Nick never stirred from his position, and mutely Muriel sat and watched him. There was a wonderful tenderness about him just then, a softness with which she was strangely familiar, but which almost she had forgotten. If she had never seen him before that moment, she knew that she would have liked him.
He seemed to have wholly forgotten her presence. His entire attention was concentrated upon the child. His lips twitched from time to time, and she knew that he was very anxious, intensely impatient under his stillness for the doctor’s coming. She remembered that old trick of his. She had never before associated it with any emotion.

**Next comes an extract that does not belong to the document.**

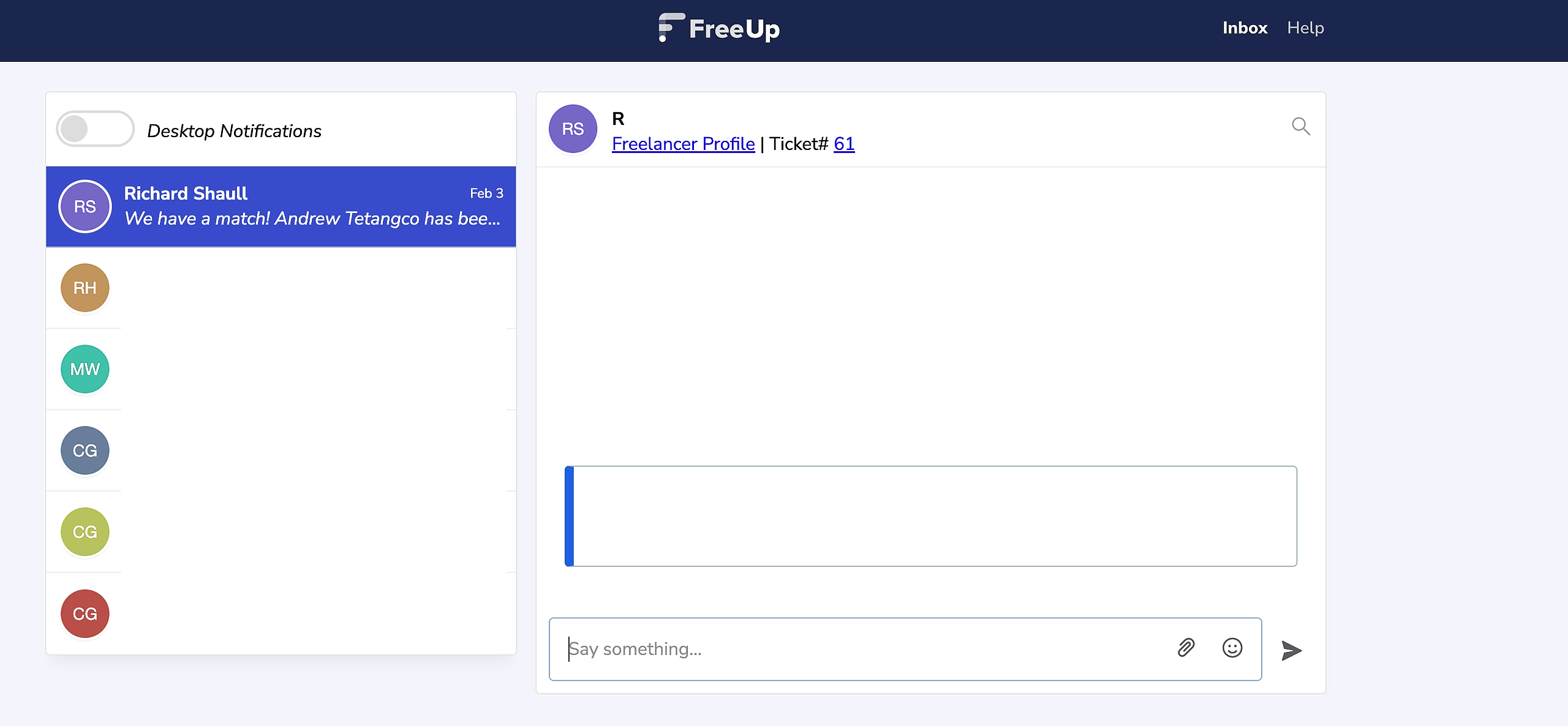
Task: Click the search magnifier icon in chat header
Action: tap(1300, 126)
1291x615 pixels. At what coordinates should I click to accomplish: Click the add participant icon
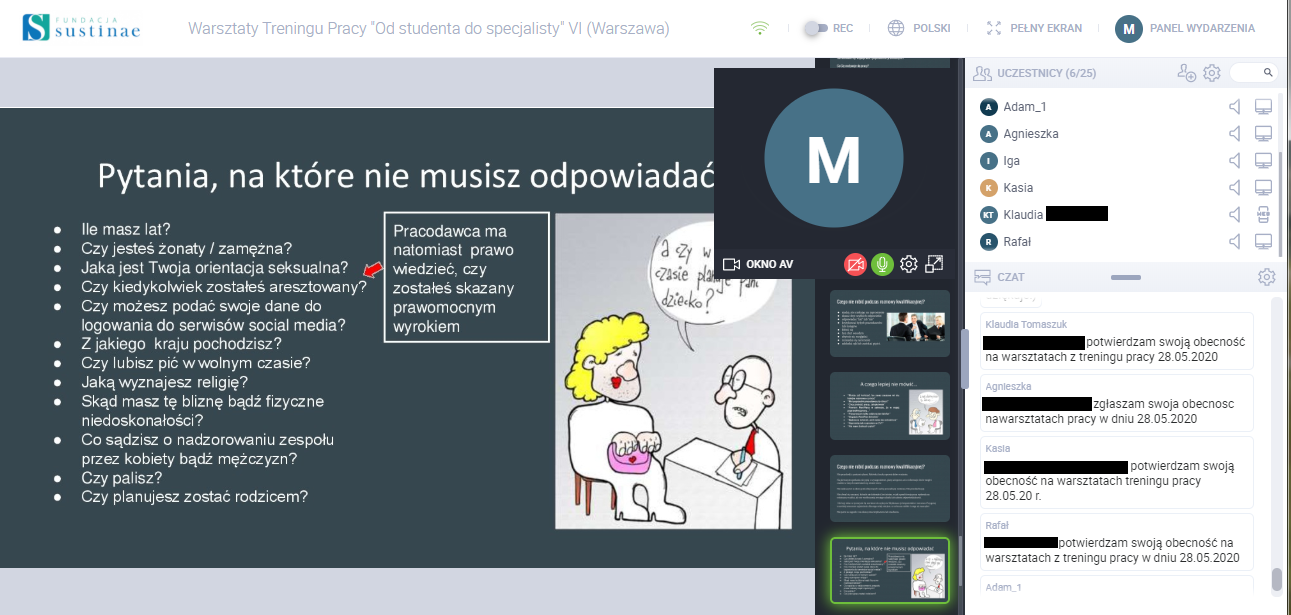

Suddenly he turned his head as if he had felt her scrutiny, and looked straight into her eyes. It was only for a moment. His glance flickered beyond her with scarcely a pause. Yet it was to her as if by that swift look he had spoken, had for the first time made deep and passionate protest against her bitter judgment of him, had as it were shown her in a single flash the human heart beneath the jester’s garb.
And again very deep down in her soul there stirred that blind, unconscious entity, of the existence of which she herself had so vague a knowledge, feeling upwards, groping outwards, to the light.
There came upon her a sudden curious sense of consternation—a feeling as of a mental earthquake when the very foundations of the soul are shaken. Had she conceivably been mistaken in him? With all her knowledge of him, had she by some strange mischance—some maddening, some inexplicable misapprehension—failed utterly and miserably to see this man as he really was?
For the first time the question sprang up within her. And she found no answer to it—only that breathless, blank dismay.
Softly Nick’s voice broke in upon her seething doubt. He had laid Olga back upon the pillow.
“The doctor is here. Do you mind staying with her while I go?”
“You’ll come back, Nick?” the child urged, in her painful whisper.
“Yes, I’ll come back,” he promised. “Honest Injun!”
He touched her cheek lightly at parting, and Olga caught the caressing hand and pressed it against her burning lips. Muriel saw his face as he turned from the bed. It was all softened and quivering with emotion.